# Modification ideas for black 06reg Corsa SXI



## James12 (Aug 9, 2011)

Was thinking about spending some money on modifying my corsa sxi, just wanting suggestions for good modifications suited for this car please

Mines similar to 1 below:


----------



## RD55 DUN (Dec 30, 2008)

What you after, looks, or performace increase?


----------



## steve from wath (Dec 12, 2008)

what about a white wrap on the roof panel


----------



## jay_bmw (Jan 28, 2010)

Can't go wrong with some nice wheels and a sublte drop.

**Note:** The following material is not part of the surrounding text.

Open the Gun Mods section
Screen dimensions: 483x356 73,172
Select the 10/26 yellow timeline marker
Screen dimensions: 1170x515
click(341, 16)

Thats all (basically) i've done to my Bm

/Thread.


----------



## mdswente (Sep 24, 2010)

Keep it standard.


----------



## jay_bmw (Jan 28, 2010)

mdswente said:


> Keep it standard.


Thats helpful to him seeing as he wants to modify it :wall:


----------



## Steve Burnett (Apr 21, 2009)

I'd stick with nice subtle alloys and a slight drop in height. More than that and your throwing money away.
Fitting something like the latest VXR alloys might keep costs down (A1 condition 2nd hand set).


----------



## DMH-01 (Mar 29, 2011)

Colour code it if it isn't already.


----------



## davies20 (Feb 22, 2009)

www.corsa-c.co.uk would be a great starting place


----------



## RD55 DUN (Dec 30, 2008)

Would drop the car slightly, slight tints, wheels painted and possibly an irrmsher grille and rear spoiler.

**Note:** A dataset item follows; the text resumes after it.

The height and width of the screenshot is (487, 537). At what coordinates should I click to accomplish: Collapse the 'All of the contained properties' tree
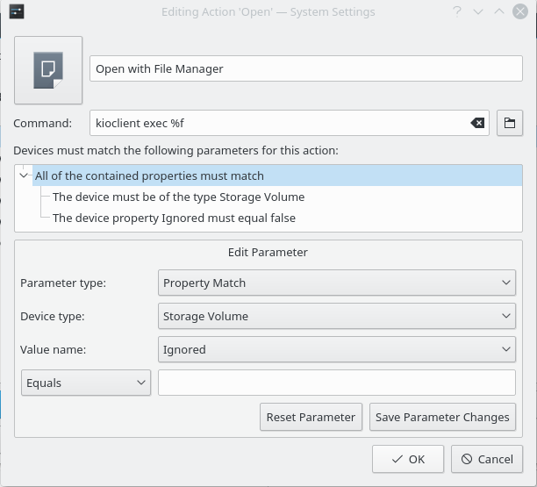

Will keep it subtle looking.


----------



## Shiny (Apr 23, 2007)

I hate to sound like an old insurance bore, but check any proposed mods with your Insurers _before_ you carry them out. If they won't cover them, they will want the policy cancelled and you will lose out on this year's no claims bonus. If they will cover them, they may well want a hefty premium and the cost may outweigh the motivation.


----------



## Grommit (May 3, 2011)

Mods eh?

Now yer talking:

Neons under the car for sure, lowered, 19" rims with spinny's, 12" Sub in the boot, tweeters, an amp, go faster stripes, your name and your girlfriends name on the top of the front windscreen, a dump valve so folk know you have a turbo (I know its not a turbo) mods to your doors to make them lambo style suicide doors, chipped, HID's, de-badged, single wiper conversion, de-locked, tints, roll-bar, dukes of hazzard style horn and to finish it off a flashing gear knob.

Will that do?

BOOOOM!


----------



## pooma (Apr 12, 2008)

Alloys and a drop, keep it simple and you can't go far wrong with the wee Corsa, the wifes had tints which I thought it suited


----------



## James12 (Aug 9, 2011)

Mine looks almost the same as this except your wheels. I have the tints but the stock sxi wheels atm


----------



## bigmc (Mar 22, 2010)

The tints on the front of that are ridiculous! 
The corsa c (or any corsa for that matter) isn't well catered for in the subtle mods sector, it's mostly halfords specials. Nice non oem wheels, lowering and smoothing would be my way forwards.
Lose the bonnet bra from this and it's a nice little motor.


----------



## pooma (Apr 12, 2008)

Ours was running stock wheels, thats just me messing about with some photo software and seeing what the wheels I had on my Bravo at the time would've looked like on the Corsa.


----------



## pooma (Apr 12, 2008)

bigmc said:


> The tints on the front of that are ridiculous!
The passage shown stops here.